Loricati in abito bianco

Loricati in abito bianco
Loricati su Serra Crispo

sabato 28 luglio 2012

In Catalunya - Pirenei Orientali

Panorama dalla cima del Gra de Fajol (2700 mt)

Si parte per Nuria. I pigri prendono il treno a cremagliera. Alcuni dei locals ci tengono a farci vedere la valle e quindi ... ci tocca! Il paesaggio qui è diverso dall'alta Garrotxa. Siamo più in alto, e la roccia predominante è il granito (anche se ci sono varie intrusioni di altri materiali, tra cui serpentino ed una sorta di marmo).
Nuria, il lago ed il monastero
Sembra di essere in val Masino, la valle è stretta con grandi salti di roccia e cascate di acqua.

Giunti a Nuria sosta ristoratrice, veloce visita al santuario e riunione del gruppo.

Nel frattempo nubi veloci cominciano ad apparire nel cielo che prima era assolutamente terso.

Un consulto e si decide di evitare il percorso di cresta (che ci avrebbe fatto passare per due vette).



Faremo il percorso detto 'degli ingegneri' che per raggiungere il rifugio aggira tutto il massiccio montuoso.


Vediamo degli avvoltoi sul percorso, all’improvviso poi si scatena, nel giro di pochi minuti, un violento acquazzone con grandine; non facciamo quasi in tempo a coprirci che siamo completamente lavati.



Sul sentiero per Coma de Vaca
Rimpiango di non avere sovra pantaloni e scarpe alte (mai fidarsi del meteo in montagna), fortuna che va via con la stessa velocità con cui è arrivato.


Il temporale dei record (per fortuna). Il percorso, infatti, è piuttosto impervio, ricorda il sentiero Roma. Anche il paesaggio è molto simile.


Il sentiero con i continui sali e scendi per valli scoscese che ci conduce al rifugio Coma de Vaca, sotto la pioggia sarebbe stato piuttosto pericoloso.

Dei camosci ci controllano a debita distanza, più incuriositi che impauriti.
Camoscio



A sera siamo al rifugio, la zona deve essere un vero paradiso per lo scialpinismo, anche se molto pericoloso per le bizzarrie del tempo.

Raccontano di quattro sci-alpinisti che, lo scorso inverno, erano saliti leggeri e, colti dalla tormenta, sono stati trovati congelati e ancora in piedi.
==========
AZIONI DA SVOLGERE →
a - Quali materiali rocciosi vengono nominati nell'estratto della pagina sull'escursione verso Nuria?
b - Aggiorna i record qui sotto sostituendo "icon" con "button" e lasciando invariato tutto il resto. Riporta i record così modificati, senza le immagini.
==========
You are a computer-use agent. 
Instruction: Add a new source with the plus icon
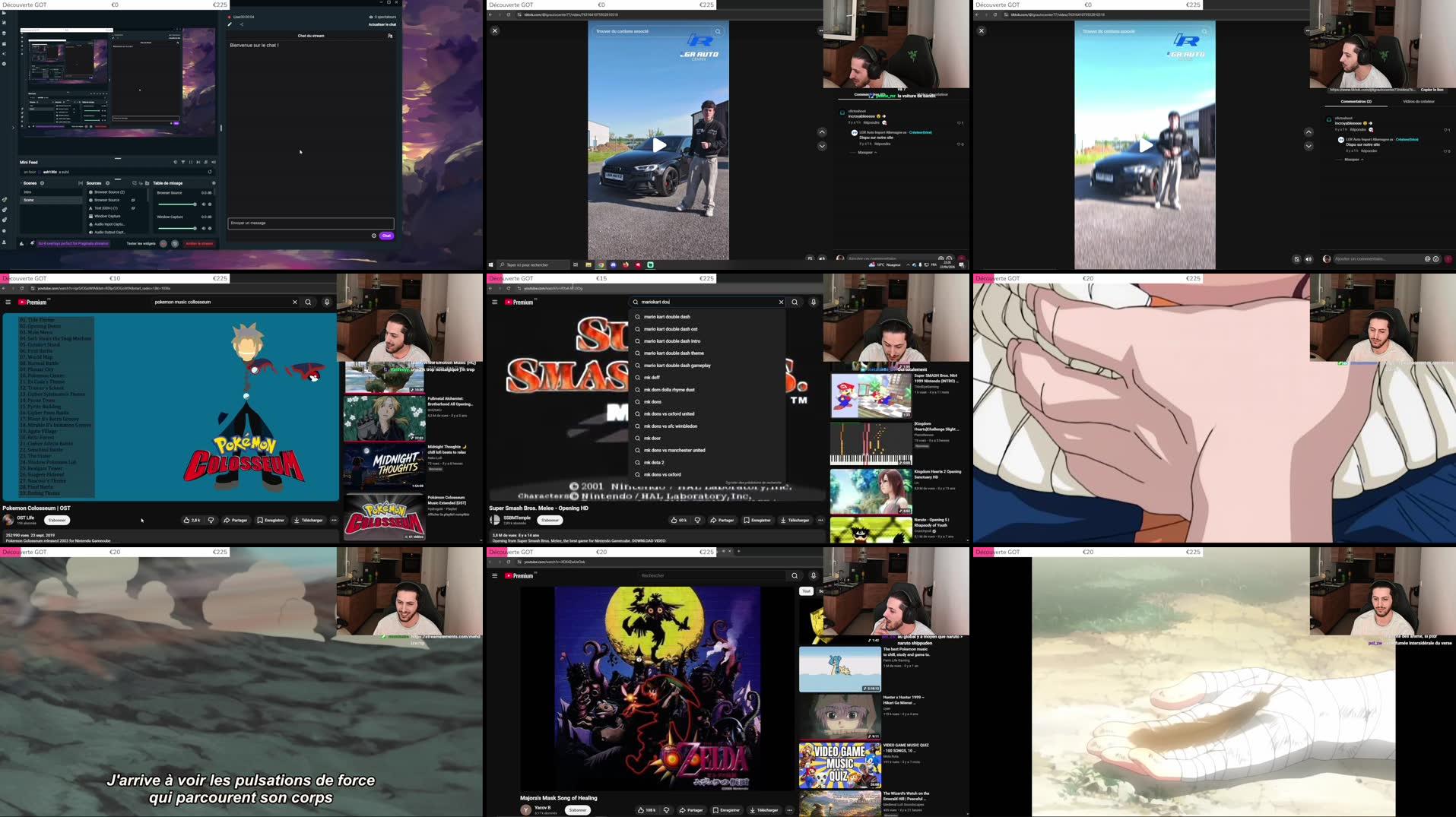click(x=107, y=183)
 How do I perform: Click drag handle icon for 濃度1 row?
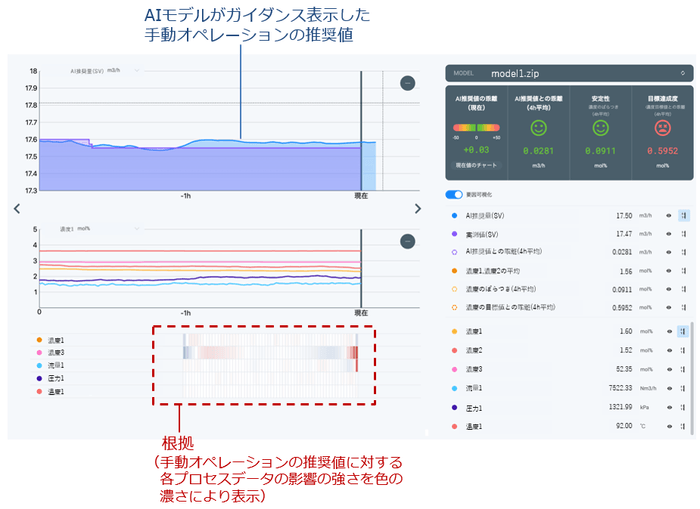[684, 331]
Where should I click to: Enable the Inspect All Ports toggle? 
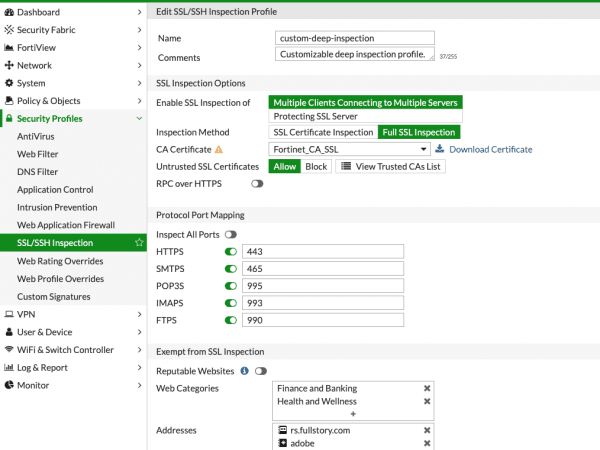click(231, 235)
==========
RISPOSTE ALL'ESERCIZIO →
a - Granito, serpentino e una sorta di marmo.

b -
You are a computer-use agent. 
Instruction: Add a new source with the plus button
click(x=107, y=183)
 How do I perform: Click drag handle button for 濃度1 row?
[684, 331]
Where should I click to: Enable the Inspect All Ports toggle? 
click(231, 235)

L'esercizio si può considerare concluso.